(Stored records)
++++++++++
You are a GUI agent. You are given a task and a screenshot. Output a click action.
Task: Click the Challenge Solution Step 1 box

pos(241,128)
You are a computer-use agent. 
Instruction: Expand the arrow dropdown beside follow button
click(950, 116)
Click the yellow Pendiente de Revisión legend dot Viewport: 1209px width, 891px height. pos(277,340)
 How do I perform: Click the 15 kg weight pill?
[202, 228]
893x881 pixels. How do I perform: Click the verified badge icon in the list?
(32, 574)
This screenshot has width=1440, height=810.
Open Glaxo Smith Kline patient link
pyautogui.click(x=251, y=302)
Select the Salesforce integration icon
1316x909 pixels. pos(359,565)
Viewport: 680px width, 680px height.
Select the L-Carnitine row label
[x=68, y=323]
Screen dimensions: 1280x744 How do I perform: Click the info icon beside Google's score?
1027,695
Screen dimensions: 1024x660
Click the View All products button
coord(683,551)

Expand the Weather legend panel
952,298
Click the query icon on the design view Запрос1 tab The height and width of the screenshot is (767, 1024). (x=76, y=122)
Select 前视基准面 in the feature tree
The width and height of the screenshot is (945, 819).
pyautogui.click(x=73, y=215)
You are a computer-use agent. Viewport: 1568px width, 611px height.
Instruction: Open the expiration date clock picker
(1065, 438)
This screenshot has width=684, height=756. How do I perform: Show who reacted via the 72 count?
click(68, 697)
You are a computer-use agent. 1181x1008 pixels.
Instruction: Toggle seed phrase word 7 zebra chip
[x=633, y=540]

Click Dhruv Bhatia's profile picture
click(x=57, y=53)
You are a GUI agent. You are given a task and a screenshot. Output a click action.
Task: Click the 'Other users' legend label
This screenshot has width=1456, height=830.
++++++++++
* [Task directions]
Your task is to repeat each of the records above exactly.

* [Expected answer]
You are a GUI agent. You are given a task and a screenshot. Output a click action.
Task: Click the Challenge Solution Step 1 box

pos(241,128)
You are a computer-use agent. 
Instruction: Expand the arrow dropdown beside follow button
click(950, 116)
Click the yellow Pendiente de Revisión legend dot Viewport: 1209px width, 891px height. pos(277,340)
 How do I perform: Click the 15 kg weight pill?
[202, 228]
893x881 pixels. How do I perform: Click the verified badge icon in the list?
(32, 574)
This screenshot has width=1440, height=810.
Open Glaxo Smith Kline patient link
pyautogui.click(x=251, y=302)
Select the Salesforce integration icon
1316x909 pixels. pos(359,565)
Viewport: 680px width, 680px height.
Select the L-Carnitine row label
[x=68, y=323]
Screen dimensions: 1280x744 How do I perform: Click the info icon beside Google's score?
1027,695
Screen dimensions: 1024x660
Click the View All products button
coord(683,551)

Expand the Weather legend panel
952,298
Click the query icon on the design view Запрос1 tab The height and width of the screenshot is (767, 1024). (x=76, y=122)
Select 前视基准面 in the feature tree
The width and height of the screenshot is (945, 819).
pyautogui.click(x=73, y=215)
You are a computer-use agent. Viewport: 1568px width, 611px height.
Instruction: Open the expiration date clock picker
(1065, 438)
This screenshot has width=684, height=756. How do I perform: Show who reacted via the 72 count?
click(68, 697)
You are a computer-use agent. 1181x1008 pixels.
Instruction: Toggle seed phrase word 7 zebra chip
[x=633, y=540]

Click Dhruv Bhatia's profile picture
click(x=57, y=53)
You are a GUI agent. You are given a task and a screenshot. Output a click action.
Task: Click the 'Other users' legend label
This screenshot has width=1456, height=830.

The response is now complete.